Paris, le 5 mai 2025
Le gouvernement annonce, avec tambours et trompettes, vouloir « faire du ménage » parmi les opérateurs de l’État sous prétexte de « simplification administrative ». Déjà placé en première ligne attaques politiques et budgétaires, le pôle ministériel Aménagement du Territoire/Transition Ecologique risque de voir placer en première ligne des victimes expiatoires ses établissements publics – pourtant essentiels pour préparer la France aux défis majeurs de demain : changement climatique, transition énergétique, aménagement durable, biodiversité, protection des ressources naturelles.
La FEETS-FO dénonce cette politique populiste qui consiste à désigner des boucs émissaires pour masquer l’impuissance de l’État à porter une politique publique ambitieuse. Supprimer un établissement public, ce n’est pas économiser, c’est renoncer à des missions fondamentales pour l’avenir de notre société. Fusionner des établissements n’économisera jamais que quelques postes de direction : certainement pas les moyens ni l’expertise indispensable sur le terrain.
Le pôle ministériel MAT/MTE porte des enjeux stratégiques pour la Nation. Ses établissements publics sont des acteurs incontournables (quelques exemples non exhaustifs):
– Le CEREMA, bras armé de l’État pour l’ingénierie publique, accompagne l’État et les collectivités pour adapter routes, infrastructures et urbanisme au changement climatique et préserver les populations des risques naturels.
– Météo-France, en alertant sur les épisodes extrêmes et en affinant la prévision climatologique, protège vies humaines et économie.
– L’Office français de la biodiversité (OFB), le Conservatoire du Littoral et les Parcs Nationaux qui agissent quotidiennement pour préserver nos écosystèmes, sans lesquels aucune transition durable n’est possible.
– Les agences de l’eau, véritables « banques bleues » de l’environnement, qui financent la lutte contre la pollution et l’adaptation au stress hydrique.
– L’ANAH qui constitue le bras armé de l’adaptation de l’habitat aux enjeux de transition énergétique.
– Voies Navigables de France (VNF) qui développe des solutions de transport bas carbone, alternatives à la route, et joue un rôle fondamental de gestion des continuités hydrauliques.
– L’ADEME qui accompagne entreprises et collectivités dans la transition énergétique et écologique, vecteur d’innovation et de compétitivité.
– L’ANCT, quant à elle, qui soutient les projets des collectivités rurales et urbaines, gage d’égalité territoriale.
Derrière chaque sigle, ce sont des missions concrètes et vitales pour les citoyens et pour les générations futures.
Que veulent-ils faire croire ? Que le pilotage de la transition écologique, de l’aménagement durable et de la prévention des risques climatiques se fera en supprimant les ingénieurs, les techniciens, les experts publics ? Qu’on économisera des milliards en supprimant la connaissance, la compétence et le service public ?
La FEETS-FO le rappelle :
– Les opérateurs du MAT/MTE ont déjà subi des coupes sévères : suppressions de postes, fusions, mutualisations.
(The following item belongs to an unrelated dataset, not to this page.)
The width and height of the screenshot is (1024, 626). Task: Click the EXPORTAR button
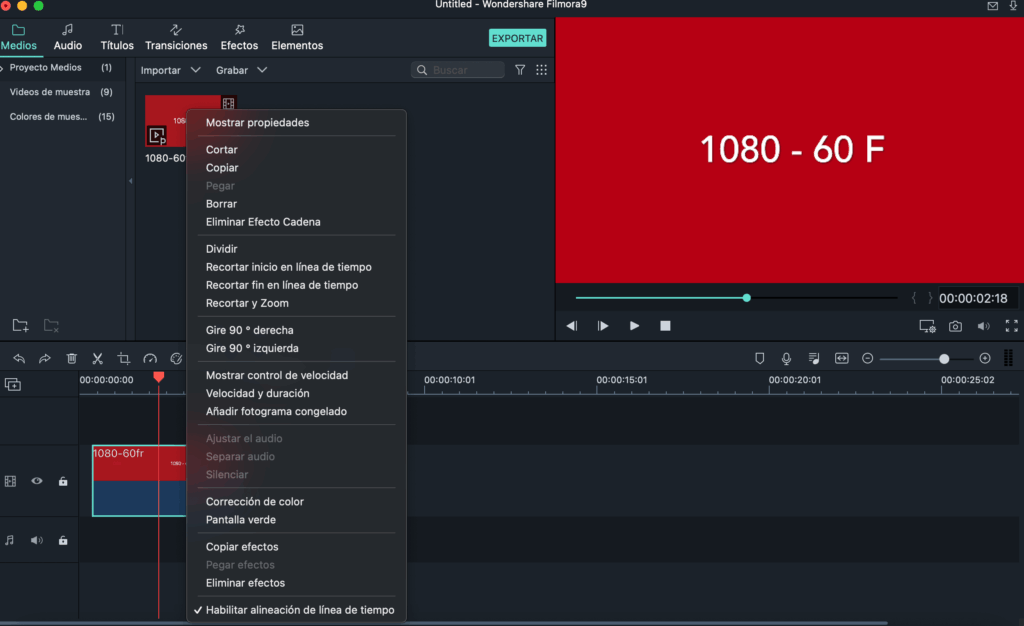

Ils sont exsangues.
– Les effectifs qui ont servi de support à leur mise en place ne sont aucunement issus d’une génération spontanée d’emploi public, mais d’une ponction sur les effectifs ministériels. Les supprimer dogmatiquement aujourd’hui reviendrait à sacrifier une part incontournable de l’écosystème de portage des politiques publiques, en particulier dans sa dimension technique.
– Les missions n’ont jamais cessé d’augmenter, mais avec moins de moyens et dans des contextes de plus en plus complexes (climat, biodiversité, résilience des territoires).
– Réduire les opérateurs, c’est accroître la dépendance aux prestations privées, plus coûteuses et moins pilotables, au détriment de l’intérêt public, c’est une nouvelle fois abandonner les collectivités.
Face à ce discours de faux bons sens, la FEETS-FO exige :
– La défense des établissements publics du MAT/MTE qui ont déjà fait les frais des réformes précédentes, en interface et complémentarité avec les services ministériels ;
– Des moyens humains et financiers renforcés pour permettre aux opérateurs d’assurer leurs missions stratégiques ;
– Une véritable politique de renforcement de l’État opérateur au service des acteurs du territoire, de l’environnement et des citoyens.
La FEETS-FO refuse que les établissements publics du MAT/MTE ne jouent le rôle de carpes silencieuses, ou de lapins effrayés, ni celui de pigeons d’argile du populisme budgétaire du gouvernement.
La FEETS-FO exige des ministres Rebsamen et Pannier-Runacher une défense publique et explicite de leurs opérateurs.